1) pesquisa e monitoramento, 

2) seleção,

3) análise e verificação,

4) gerenciamento e edição e 

5) caracterização ou criação de sentido de informações publicadas na web, com o objetivo de produzir ou aprimorar produtos jornalísticos, que envolve a 

(6) disseminação de tais produtos por meio de plataformas digitais, como sites de mídia, blogs e outras mídias sociais”. 

Delgado analisou 84 newsletters de 16 veículos da imprensa espanhola e descobriu que a maioria delas oferecem entre 10 e 20 conteúdos com curadoria do que foi publicado nas horas anteriores no site do próprio meio de comunicação; não possuem assinatura do editor; não empregam nenhuma técnica de criação de sentido, embora às vezes, usem a técnica de resumir. 
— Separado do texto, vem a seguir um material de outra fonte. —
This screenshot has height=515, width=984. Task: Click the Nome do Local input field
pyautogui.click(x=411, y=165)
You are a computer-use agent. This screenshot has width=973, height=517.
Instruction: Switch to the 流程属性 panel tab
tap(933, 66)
Além disso, Delgado observou que há pouco tratamento jornalístico, já que na maioria dos casos o texto original é utilizado sem modificação ou com uma breve descrição. “Portanto, essas newsletters têm características mais próximas da curadoria automatizada do que a intelectual”, conclui.
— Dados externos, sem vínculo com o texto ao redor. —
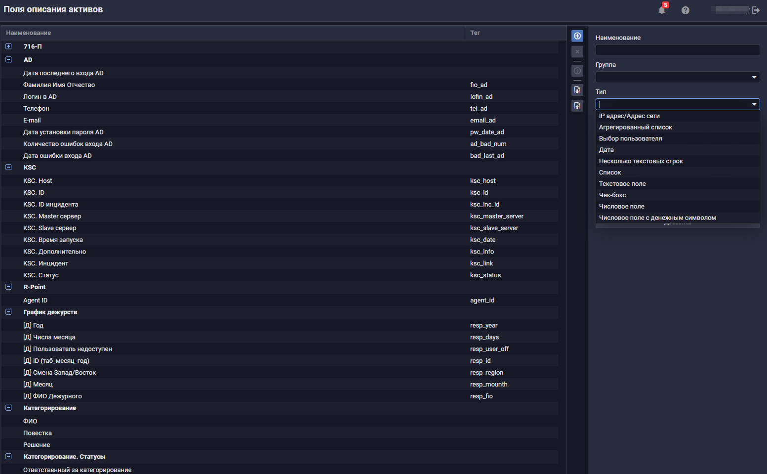Screen dimensions: 767x474
Task: Open notifications bell with 5 badge
Action: 662,10
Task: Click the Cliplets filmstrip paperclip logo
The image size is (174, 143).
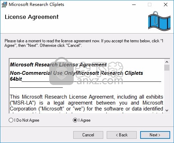Action: point(159,21)
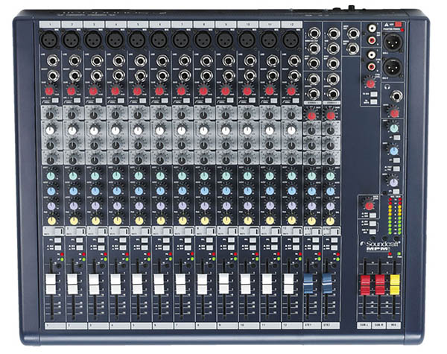Click the channel 12 XLR mic input
447x354 pixels.
coord(291,39)
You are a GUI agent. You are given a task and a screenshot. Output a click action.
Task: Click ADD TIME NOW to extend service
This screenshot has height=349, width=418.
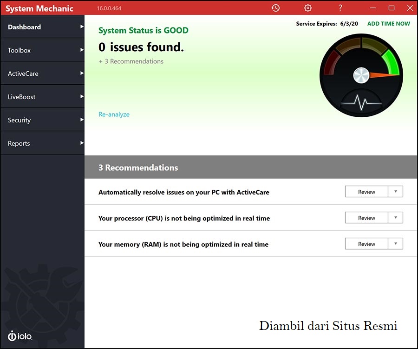click(x=388, y=23)
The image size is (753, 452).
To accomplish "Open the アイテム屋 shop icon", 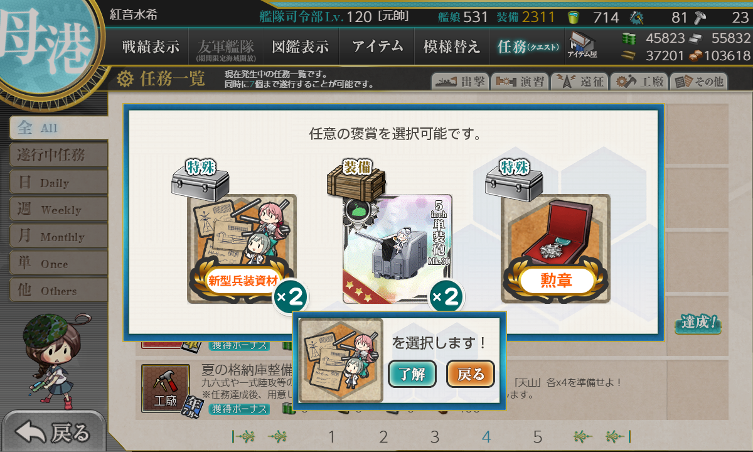I will 582,45.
A metodologia da Newsletter Farol Jornalismo

Newsletters têm estado tão presente nas nossas conversas que virou um artigo científico, que será apresentado no congresso da SBPJor, em novembro. Nele, nós refletimos sobre o método de curadoria a partir de uma autoetnografia da NFJ. Ou seja, tentamos explicar por que fazemos o que fazemos e de que forma, visando produzir um conhecimento científico a partir de nossa própria prática. 

Começamos defendendo que a curadoria de conteúdo possui potencial para emergir como um paradigma da atuação jornalística, argumento já presente na tese do Moreno, lá em 2018. Assim, partimos do pressuposto de que curadoria não é apenas sinônimo de coleta de informações. Para entender a complexidade deste fenômeno, faz-se necessário ir além da visão instrumentalizada, do senso comum mercadológico e de sua relação com sistemas automatizados, como agregadores de notícias. 

E como nós fazemos a curadoria da NFJ? Utilizando como método a busca, seleção e cuidado com o conteúdo da curadoria

Vamos falar primeiro da busca. Na NFJ, ela se divide em institucional, por meio do monitoramento de sites-referência; e conversacional, que é o acompanhamento de discussões nas redes sociais, principalmente no Twitter. 

Na etapa de seleção, são duas dimensões: a leitura dinâmica que, de modo simples, pode ser definida como “bater o olho e saber”. Dito de outra maneira: é a capacidade de ler verticalmente um texto, sintetizá-lo a partir dessa leitura, retirando dali um resumo e fazendo isso de maneira correta e ética. Já a leitura em profundidade permite de fato atribuir um grau maior ou menor de importância para a discussão. 

Por fim, o cuidado com o conteúdo da curadoria tem por objetivo extrair o principal de cada conteúdo para que surja algo novo da leitura de vários textos e da síntese feita em cada um. Esse nosso exercício de autorreflexão foi uma tentativa de pensar teoria e prática de modo dialógico, a fim de produzir um conhecimento que ajude a dar sentido ao fazer.